One could draw parallels to the photographer Gregory Crewdson, but unlike his repetitive aesthetic and relentless flirting with UFO culture, there is no paranormal drama in Grizelj photography. The people of Grizelj pictures look either out to be obsessively preoccupied of what they are doing or on the run from the given situation. But escape is of course possible. On the outside of the image is another image, and a different picture. Everything turns into a perpetual theater where the script has long been lost.

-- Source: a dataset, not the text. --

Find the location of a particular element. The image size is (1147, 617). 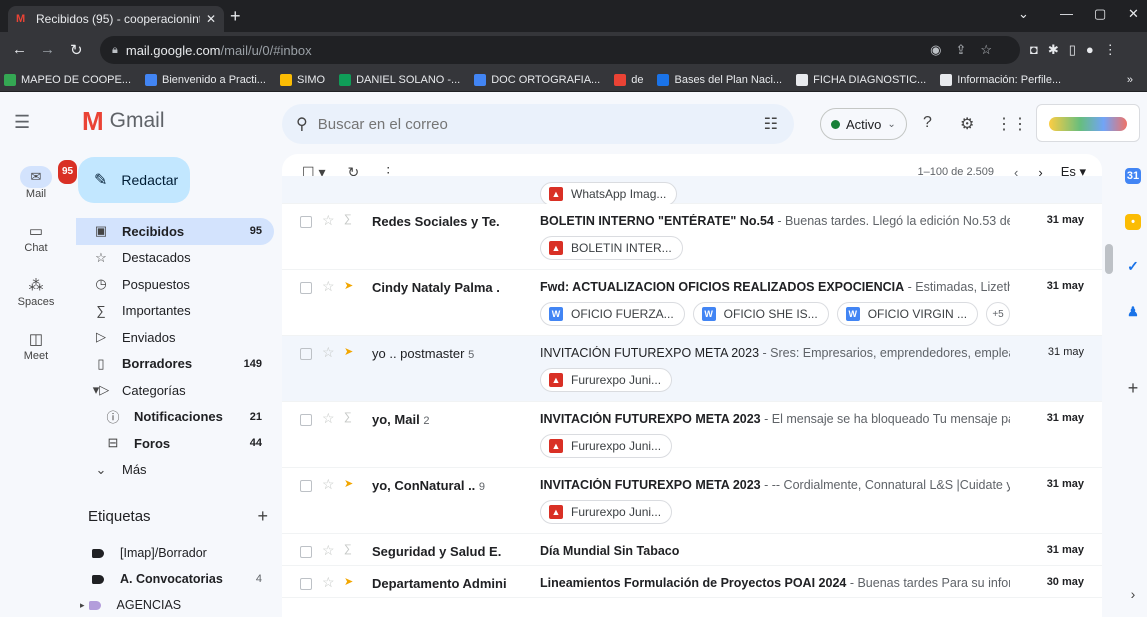

extensions-icons: ◘✱▯●⋮ is located at coordinates (1078, 50).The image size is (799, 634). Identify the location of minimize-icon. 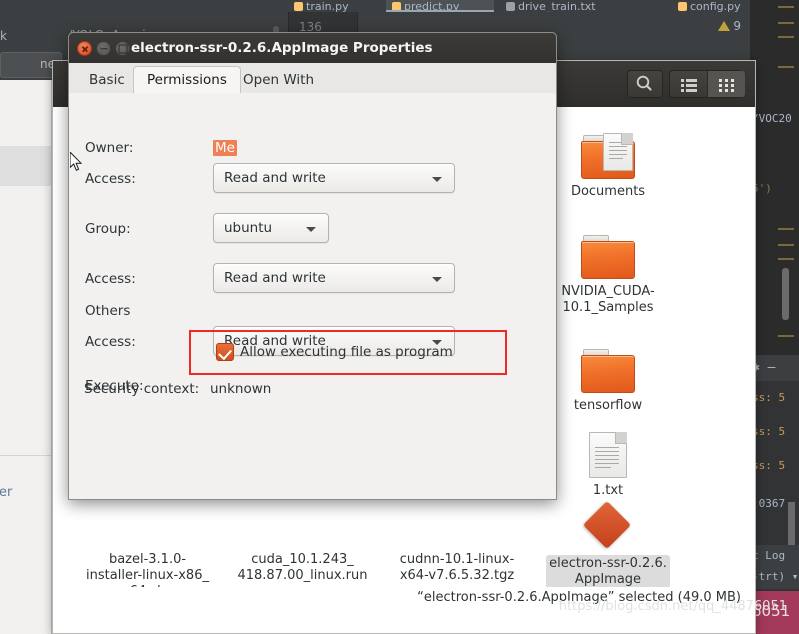
(104, 48).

Grizelj dark absurdism had been darker than what it is, if not the humor had lightened up the mood. A sense of humor that is often reminiscent of Jacques Tati critique of modern man’s captivity in an overly refined culture.
Grizelj also works with time as the subject. The plays often played out on an inner mental scene. But the common denominator seems to be the meaningless repetitive actionwhich we find in Lafcadio who kill without any real sense of Gides Caves the Vatican or Bartlebooths mysterious puzzle submission of Perec “Life is a manual”. In Grizelj cases seems these characters come from a narcissistic society who lost contact me himself. The characters are reduced to puppets who try to pull in their own topics, find new meaning, a new master, or a way to kill the champion for to become masters of their own lives. Simply build stories in history, or dreams in the dream.
Aesthetically, inscribes itself in the images a painterly chiaroscuro tradition dating far down to Caravaggio’s theatrical lighting dark painting. But there is no trace of Christian symbolism – only a fateful mystery that neither asks you some simple questions or identifiable comes with some easy-consuming response. If the world is a stage and life is just a tale told by an idiot, you get to decide of whether the story is a comedy or a tragedy.
Written by Sinziana Ravini – Curator
Represented by BIRGITTA MARTIN in Stockholm.